WORK REQUEST:
Write out the whole listing below exactly, skipping each picture.

★ ★ ★ ★

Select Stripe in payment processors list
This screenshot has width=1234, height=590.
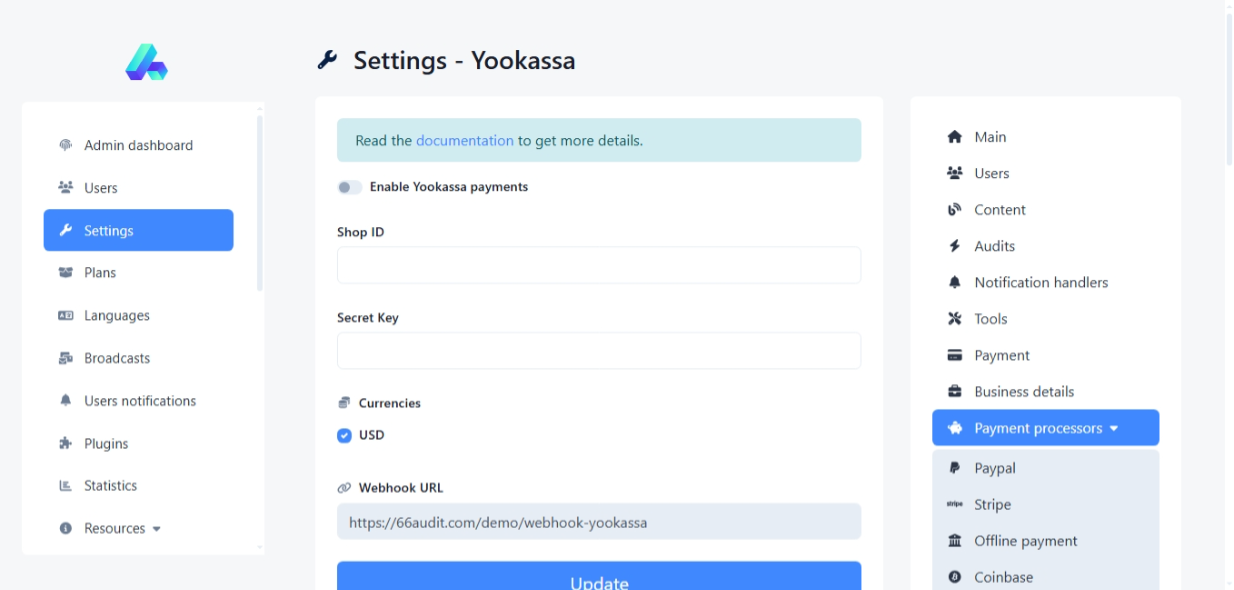pos(992,505)
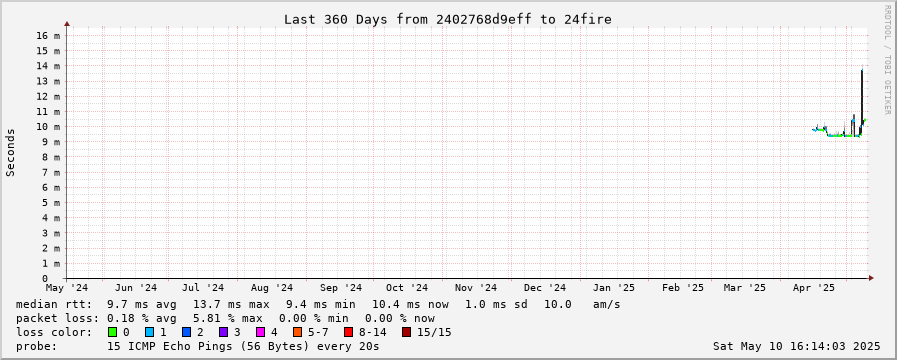
Task: Click the dark red 15/15 loss swatch
Action: tap(406, 332)
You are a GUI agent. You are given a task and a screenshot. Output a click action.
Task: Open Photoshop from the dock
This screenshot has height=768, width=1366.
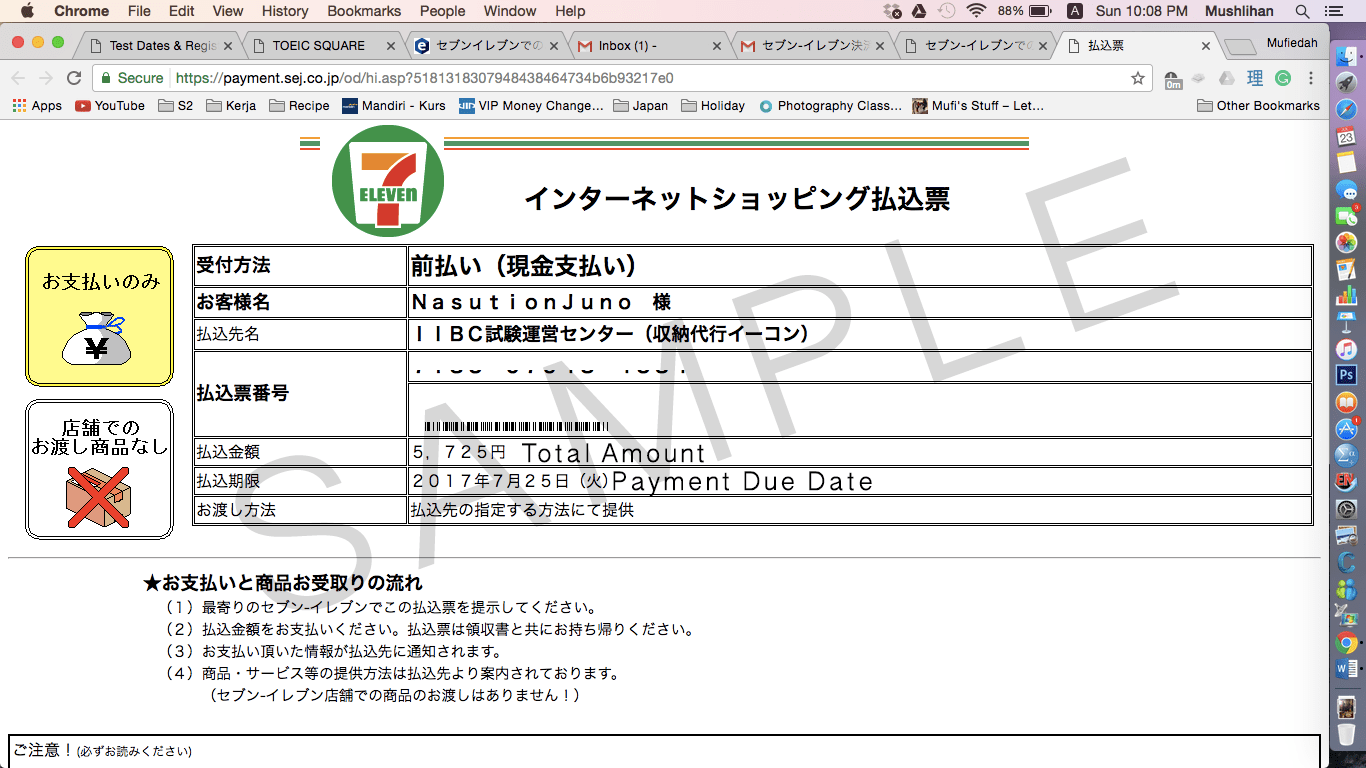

★ ★ ★ ★

ANSWER AREA:
Select Stripe in payment processors list
This screenshot has width=1234, height=590.
pos(992,505)
Task: Click the dark red 15/15 loss swatch
Action: tap(406, 332)
You are a GUI agent. You are given a task and a screenshot. Output a click action.
Task: Open Photoshop from the dock
This screenshot has height=768, width=1366.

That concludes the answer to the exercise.